NEAH BAY — Work on $13 million in dock improvements should be almost completed by the beginning of August as the tribe’s decrepit commercial pier is replaced, Port of Neah Bay Director Bob Buckingham said last week.
The dock work is of vital importance to the Makah fishing fleet, he said.
The work is the first phase of a two-part project that includes an additional $6 million in moorage improvements to support an expanded role for oil-spill-and-response vessels, which already dock there, said Chad Bowechop, Makah affairs manager.
For construction on Phase 2, which is scheduled to begin in 2015, funding help is sought from the shipping companies that ply the Strait of Juan de Fuca.
First phase
The first phase entails construction of a 410-foot dock that has a two-lane trestle for vehicles, a 130-foot pier, an icehouse, expanded ice production and a warehouse that includes offices.
When completed, it will allow for sorting, packing and shipping directly from the dock aboard semi-trailers that cannot now safely traverse the fragile pier.
The ice-house may not be completed by the end of August, Buckingham said.
Building costs had been estimated at $7.6 million, but a low bid of $10.4 million was awarded to Jacksonville, Fla.-based Manson Construction, Buckingham said.
He said design, engineering and other “soft” costs have upped Phase 1’s price tag to more than $13 million.
Funding includes a $1 million federal Economic Development Administration Grant awarded almost two years ago in May 2012.
“There were several community meetings to determine what the best replacement was to serve today’s needs,” he said.
Delays also were caused by failed efforts to obtain federal dollars, Bowechop said.
“What we are finding is that because of the widening of the Panama Canal, all federal money is going to improving East Coast infrastructure.”
Half-completed
Manson was given the go-ahead to begin construction Dec. 26, and the dock is about half completed, Buckingham said.
Serious injuries sustained by a driver whose forklift broke through the dock “did expedite construction on it,” he added.
The dock, more than 60 years old, provides moorage for about 70 tribal and non-tribal vessels and is meant to allow storage and transferal to semi-trucks on the pier.
But it had become so unsafe that semi-truck traffic has not been allowed on it for eight years, tribal Chairman Timothy Greene told a U.S. House of Representatives House appropriations subcommittee April 24, 2013.
“This commercial dock represents over $6 million in fish landings annually, which are shipped around the country and internationally,” he said.

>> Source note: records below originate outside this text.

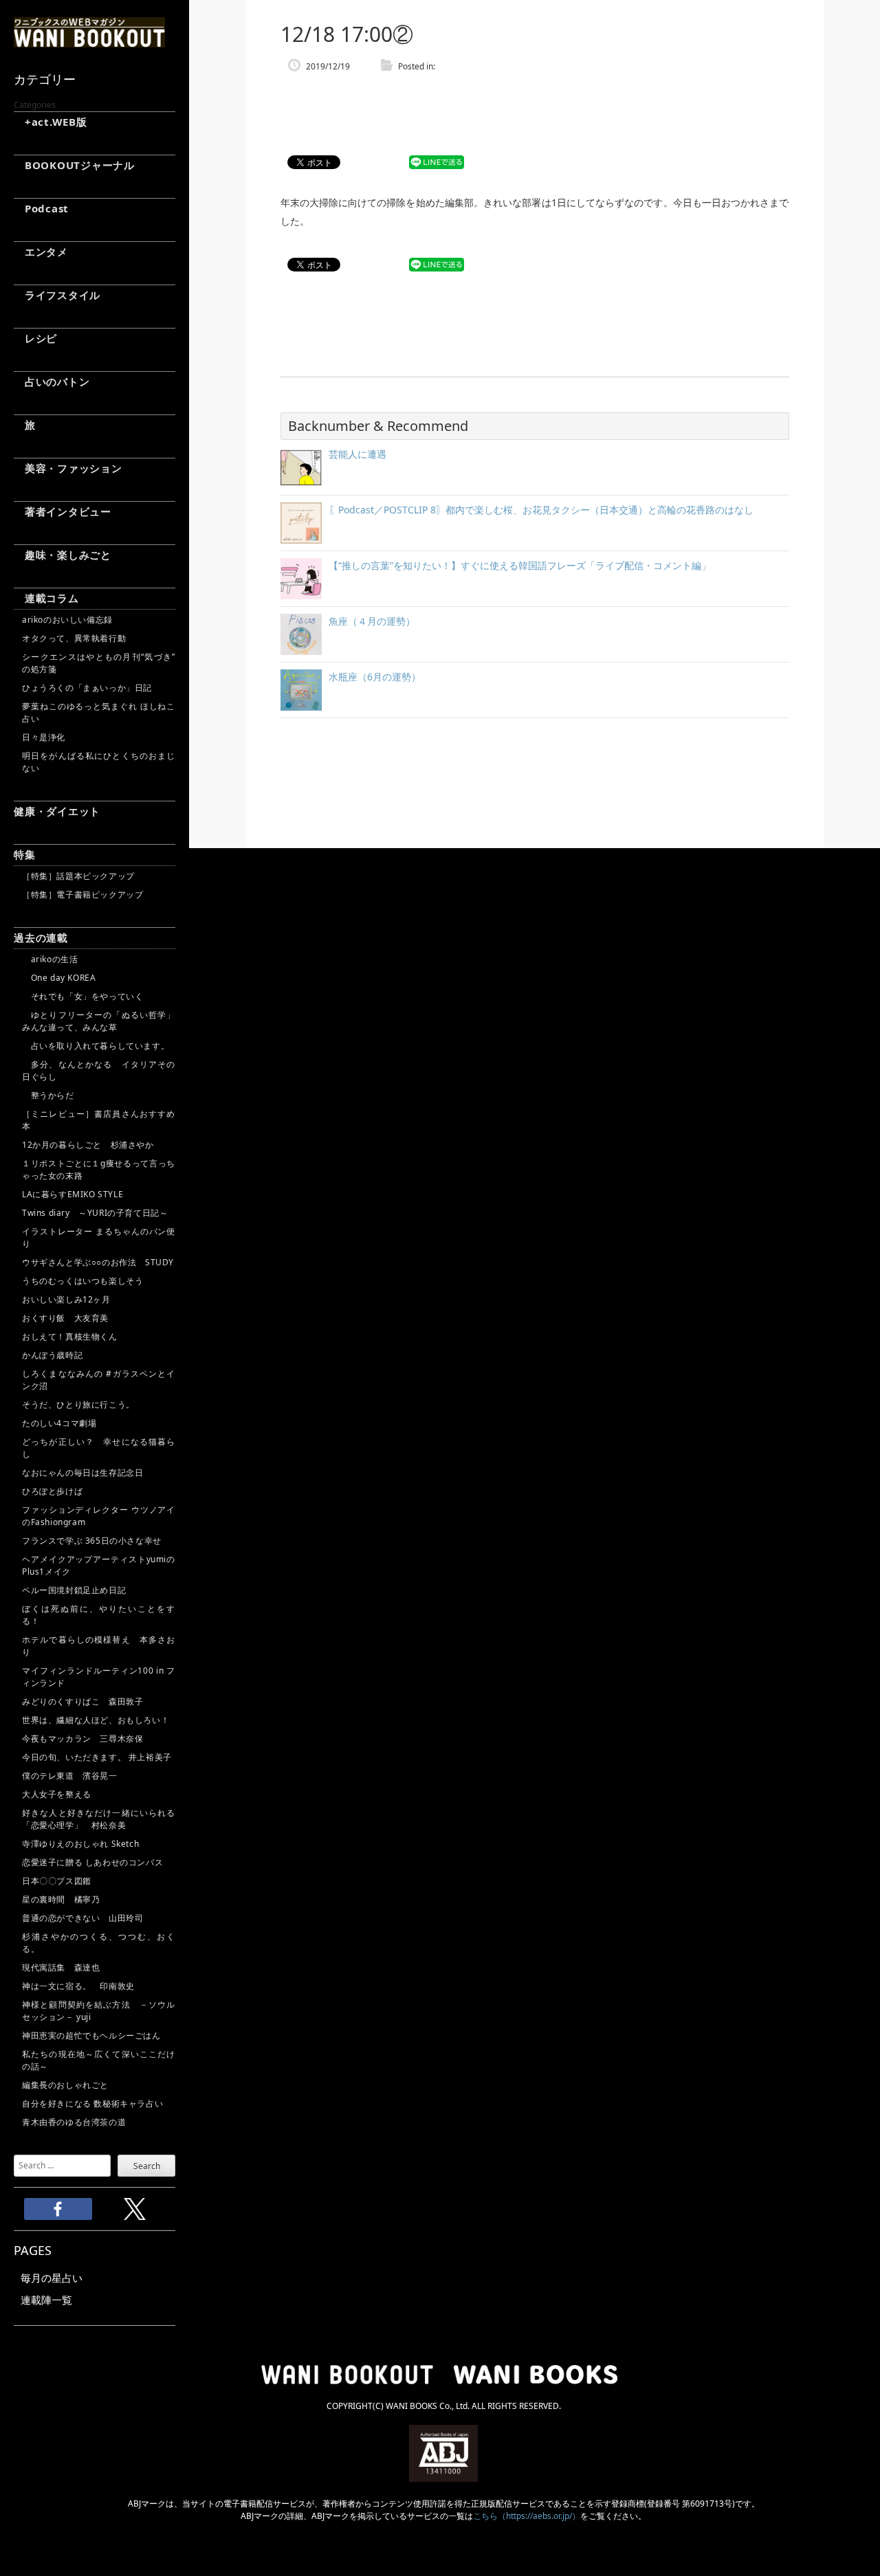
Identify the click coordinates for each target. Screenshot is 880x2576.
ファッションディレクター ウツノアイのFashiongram (98, 1516)
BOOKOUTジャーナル (74, 165)
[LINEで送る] (436, 162)
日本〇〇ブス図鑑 (56, 1881)
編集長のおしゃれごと (65, 2085)
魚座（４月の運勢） (372, 621)
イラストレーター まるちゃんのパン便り (98, 1237)
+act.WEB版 (50, 122)
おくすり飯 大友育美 (65, 1318)
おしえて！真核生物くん (70, 1336)
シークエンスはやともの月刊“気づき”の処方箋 (98, 663)
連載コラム (46, 598)
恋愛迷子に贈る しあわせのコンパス (92, 1862)
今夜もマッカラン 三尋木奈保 (82, 1738)
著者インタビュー (62, 511)
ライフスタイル (57, 295)
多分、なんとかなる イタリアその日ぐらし (98, 1070)
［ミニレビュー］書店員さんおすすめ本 (98, 1120)
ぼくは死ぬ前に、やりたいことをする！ (98, 1615)
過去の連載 (41, 937)
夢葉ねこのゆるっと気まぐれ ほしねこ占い (98, 712)
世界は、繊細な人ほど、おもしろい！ (95, 1720)
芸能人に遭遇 (357, 453)
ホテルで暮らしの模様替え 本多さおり (98, 1646)
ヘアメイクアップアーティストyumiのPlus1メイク (98, 1565)
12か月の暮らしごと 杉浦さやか (88, 1145)
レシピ (35, 338)
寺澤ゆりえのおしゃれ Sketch (80, 1844)
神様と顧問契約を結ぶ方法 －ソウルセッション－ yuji (98, 2011)
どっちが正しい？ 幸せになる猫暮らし (98, 1448)
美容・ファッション (68, 468)
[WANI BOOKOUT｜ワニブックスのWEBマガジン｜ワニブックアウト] (89, 41)
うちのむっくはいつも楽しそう (82, 1281)
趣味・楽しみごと (62, 555)
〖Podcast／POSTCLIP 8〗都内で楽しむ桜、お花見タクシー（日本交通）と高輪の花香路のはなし (541, 509)
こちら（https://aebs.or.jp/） (526, 2516)
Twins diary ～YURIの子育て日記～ (95, 1213)
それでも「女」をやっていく (82, 996)
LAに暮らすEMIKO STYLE (72, 1194)
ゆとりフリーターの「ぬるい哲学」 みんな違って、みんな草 (98, 1021)
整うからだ (48, 1095)
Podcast (41, 208)
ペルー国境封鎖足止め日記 (74, 1590)
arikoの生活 (50, 959)
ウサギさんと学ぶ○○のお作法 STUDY (98, 1262)
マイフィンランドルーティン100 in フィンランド (98, 1677)
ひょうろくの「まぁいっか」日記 (87, 687)
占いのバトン (51, 381)
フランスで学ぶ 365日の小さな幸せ (92, 1540)
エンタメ (41, 251)
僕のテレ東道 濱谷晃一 (70, 1775)
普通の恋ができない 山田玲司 (82, 1918)
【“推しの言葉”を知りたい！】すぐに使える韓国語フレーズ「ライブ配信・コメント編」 (520, 565)
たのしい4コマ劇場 (59, 1423)
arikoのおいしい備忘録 (67, 619)
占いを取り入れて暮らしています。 (95, 1046)
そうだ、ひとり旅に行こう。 (78, 1404)
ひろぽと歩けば (52, 1491)
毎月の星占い (51, 2278)
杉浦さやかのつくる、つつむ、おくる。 (98, 1943)
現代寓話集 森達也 (61, 1967)
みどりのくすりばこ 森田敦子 (82, 1701)
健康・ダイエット (57, 811)
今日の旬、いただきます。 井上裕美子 (98, 1757)
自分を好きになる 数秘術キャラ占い (92, 2103)
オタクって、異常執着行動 (74, 638)
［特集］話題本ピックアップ (78, 876)
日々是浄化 (43, 737)
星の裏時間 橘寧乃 (61, 1899)
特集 (25, 854)
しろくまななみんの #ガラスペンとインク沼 (98, 1380)
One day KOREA (59, 978)
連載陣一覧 (46, 2300)
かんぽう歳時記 (52, 1355)
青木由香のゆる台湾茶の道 (74, 2122)
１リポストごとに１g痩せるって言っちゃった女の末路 (98, 1169)
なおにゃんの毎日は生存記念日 (82, 1472)
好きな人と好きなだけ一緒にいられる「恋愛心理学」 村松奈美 (98, 1819)
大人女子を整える (56, 1794)
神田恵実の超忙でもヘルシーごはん (91, 2035)
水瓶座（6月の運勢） (375, 676)
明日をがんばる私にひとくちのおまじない (98, 762)
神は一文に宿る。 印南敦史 (82, 1986)
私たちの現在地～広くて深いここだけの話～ (98, 2060)
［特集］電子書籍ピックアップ (82, 894)
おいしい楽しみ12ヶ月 (66, 1299)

“It supports about half the working-age population of Neah Bay and over 100 minority-owned enterprises.”
Bowechop said the tribe continues seeking funds from the federal government and also is looking to shipping companies to foot the bill.
“Now that we have invested $10 million of our own money, we are inviting the industry to chip in for the rest of the dock, the approximately $6 million,” he said.
“We are trying our best to convince the industry that in order to meet your federal response standards, you need to help us invest in the infrastructure, that portion of the dock that’s dedicated to moorage and stationing of the response assets.”
Those assets include two 80-foot and 100-foot oil-spill-response vessels, associated smaller aluminum craft of 20 to 30 feet, and barges.
“One of the main efficiencies has been oil storage, and now we are talking about larger barges,” Bowechop said.